On February 17, 2016, the California Department of Fair Employment and Housing (“DFEH”) issued guidelines on transgender employee rights. These guidelines address what questions employers can ask transgender employees (during the application process and otherwise), address how employers can implement dress code and grooming standards, and make suggestions for maintaining employee restrooms, showers, and locker rooms.

These guidelines come in the wake of increased attention to transgender employee rights in California and throughout the United States. In California, in 2014, in a case of first impression, the Sacramento Superior Court held that a transgender employee could pursue a discrimination claim under the Fair Employment and Housing Act (“FEHA”). In that case, the employer had requested that the employee use restrooms and locker rooms designated for the employee’s sex assigned at birth, as opposed to the employee’s gender identity.

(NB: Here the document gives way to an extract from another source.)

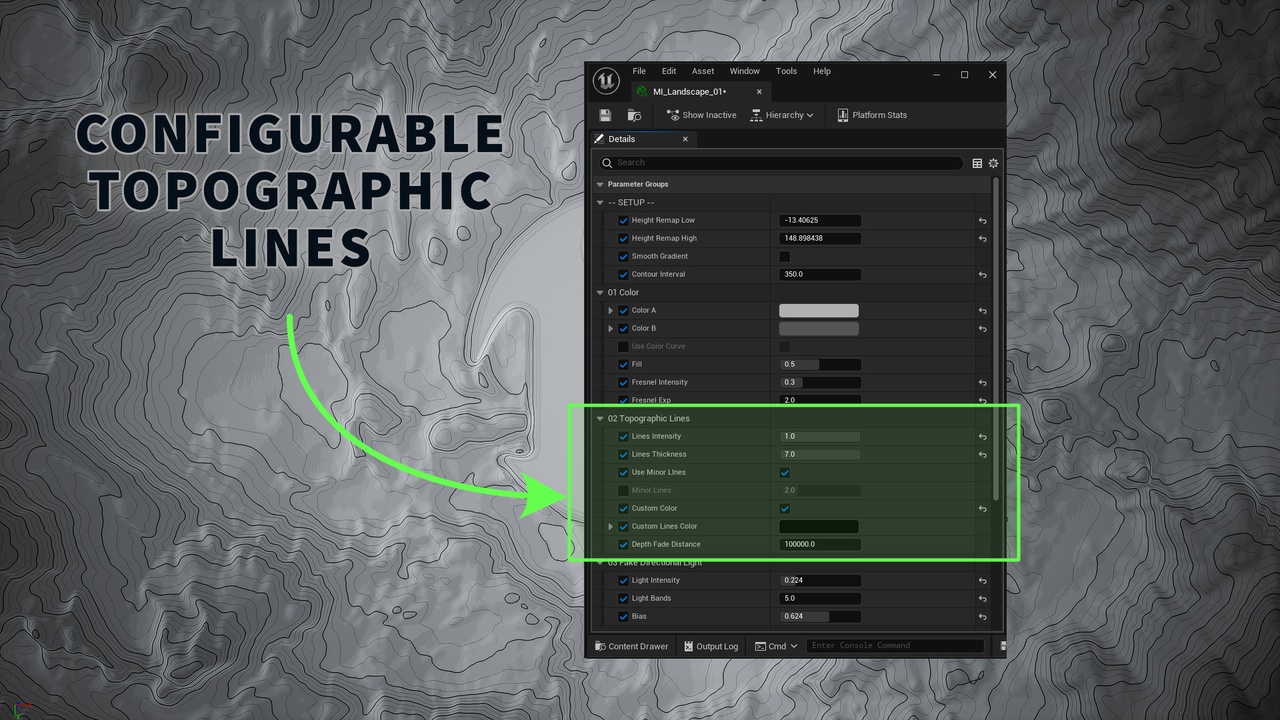
Task: Click Platform Stats toolbar button
Action: [872, 115]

Suggestions from the new DFEH guidance are summarized here.

Avoid Inappropriate Questions

While employers can ask employees about their employment history and other non-discriminatory questions, the DFEH recommends that employers avoid questions designed to determine a person’s sexual orientation or gender identity, as well as questions about whether a person plans to have sex reassignment procedures or surgery.

Apply Dress Codes Consistently

Dress codes and grooming standards must be enforced in a non-discriminatory manner. For example, a transgender man whose assigned sex at birth was female must be allowed to dress and groom himself in accordance with his gender identity (like the other persons who identify as men in the workplace). Further, the transgender man’s compliance with the employer’s dress code or grooming standards cannot be subject to additional scrutiny.

Provide Appropriate Restrooms and Locker Rooms For All Employees

All employees, including transgender employees, have the right to use a locker room or restroom that corresponds with their gender identity—regardless of their assigned sex at birth. The DFEH suggests that employers, where possible, should provide unisex single stall bathrooms for any employee who would like increased privacy for any reason, also without regard to gender identity or expression. But use of unisex facilities should always be completely voluntary for all employees.

The DFEH’s recommended best practices for restrooms deviate somewhat from the Sacramento Superior Court’s 2014 decision (which is not binding on either the DFEH or other courts). While the Sacramento Superior Court noted that “hypothetical assertions of emotional discomfort about sharing facilities with transgender individuals are no different than similar claims of discomfort in the presence of a minority group, which formed the basis of decades of racial segregation,” the DFEH guidelines explicitly state: “A private [unisex restroom] can also be used by an employee who does not want to share a restroom with a transgender co-worker.”

Takeaways for Employers

An individual need not have sex reassignment surgery or complete any particular step in transitioning to be considered transgender. And, more broadly, FEHA’s gender identity and gender expression protections apply to all employees—whether or not those employees identify as transgender, or are simply gender non-conforming in the way that they present themselves. The FEHA thus protects both transgender employees and employees whose gender expression may not comport with traditional or stereotypical gender roles.

Employers should take care to ensure that they avoid questions that may be discriminatory or violate privacy rights, and employers should continue to implement dress codes uniformly as to all employees. Employees must be permitted to use restrooms and locker rooms that correspond to their gender identity. Also, if possible, employers should make single-stall restroom and shower facilities to all employees who desire to use them

The DFEH guidelines are consistent with other federal agency and judicial interpretations of the law, including the Equal Employment Opportunity Commission’s recent interpretation of Title VII as prohibiting discrimination based on gender identity.